▶ What you will do
Find "Task: Open the product title link" in the listing below, then set down only that line and each later line, unchanged, leaving out pictures.

▶ Provided records
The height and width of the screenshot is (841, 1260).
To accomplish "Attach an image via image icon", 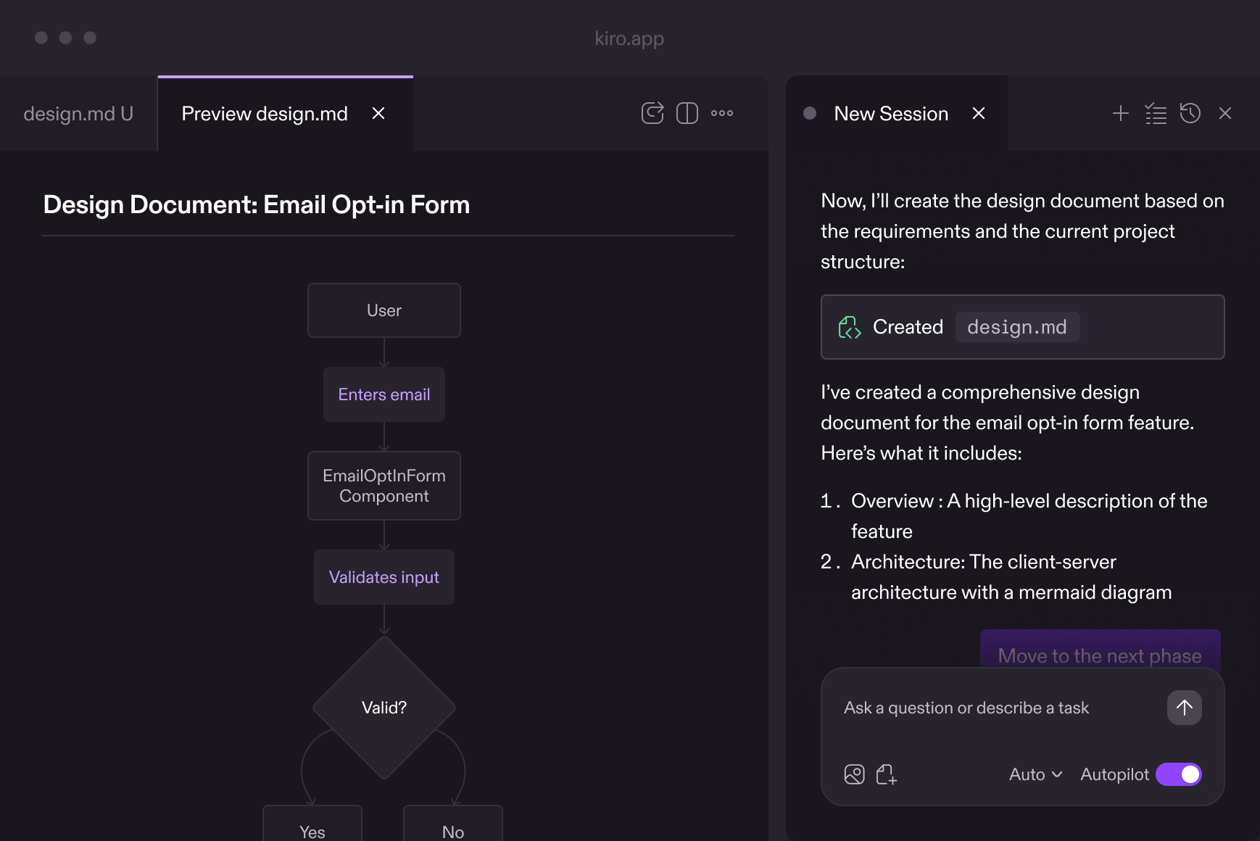I will point(854,774).
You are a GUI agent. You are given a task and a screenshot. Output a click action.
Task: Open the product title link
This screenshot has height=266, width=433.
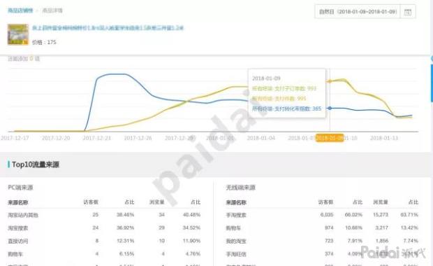(x=108, y=28)
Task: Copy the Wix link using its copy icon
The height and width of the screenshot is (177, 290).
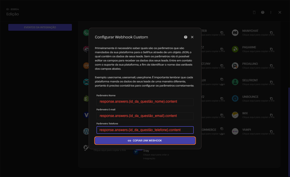Action: pyautogui.click(x=271, y=115)
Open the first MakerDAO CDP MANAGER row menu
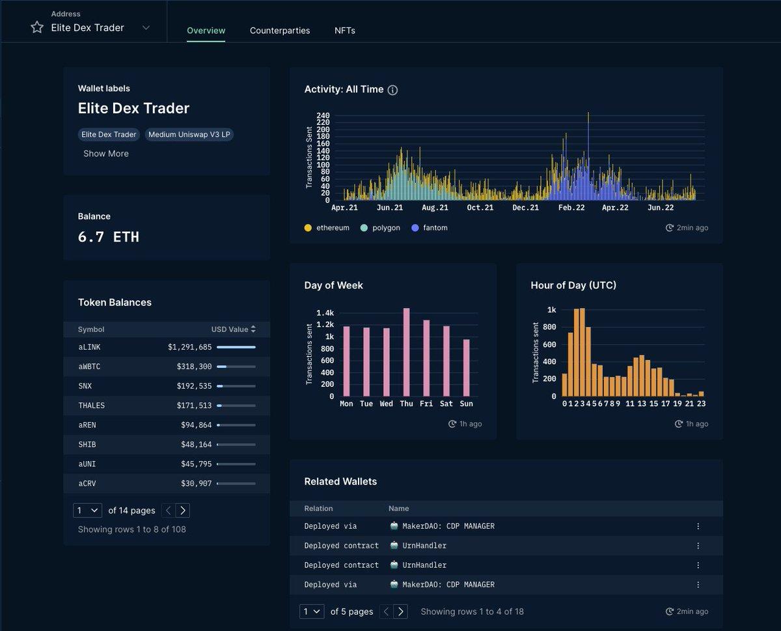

▶ Solution
Task: Open the product title link
This screenshot has height=266, width=433.
(x=108, y=28)
Task: Copy the Wix link using its copy icon
The height and width of the screenshot is (177, 290).
Action: pyautogui.click(x=271, y=115)
Open the first MakerDAO CDP MANAGER row menu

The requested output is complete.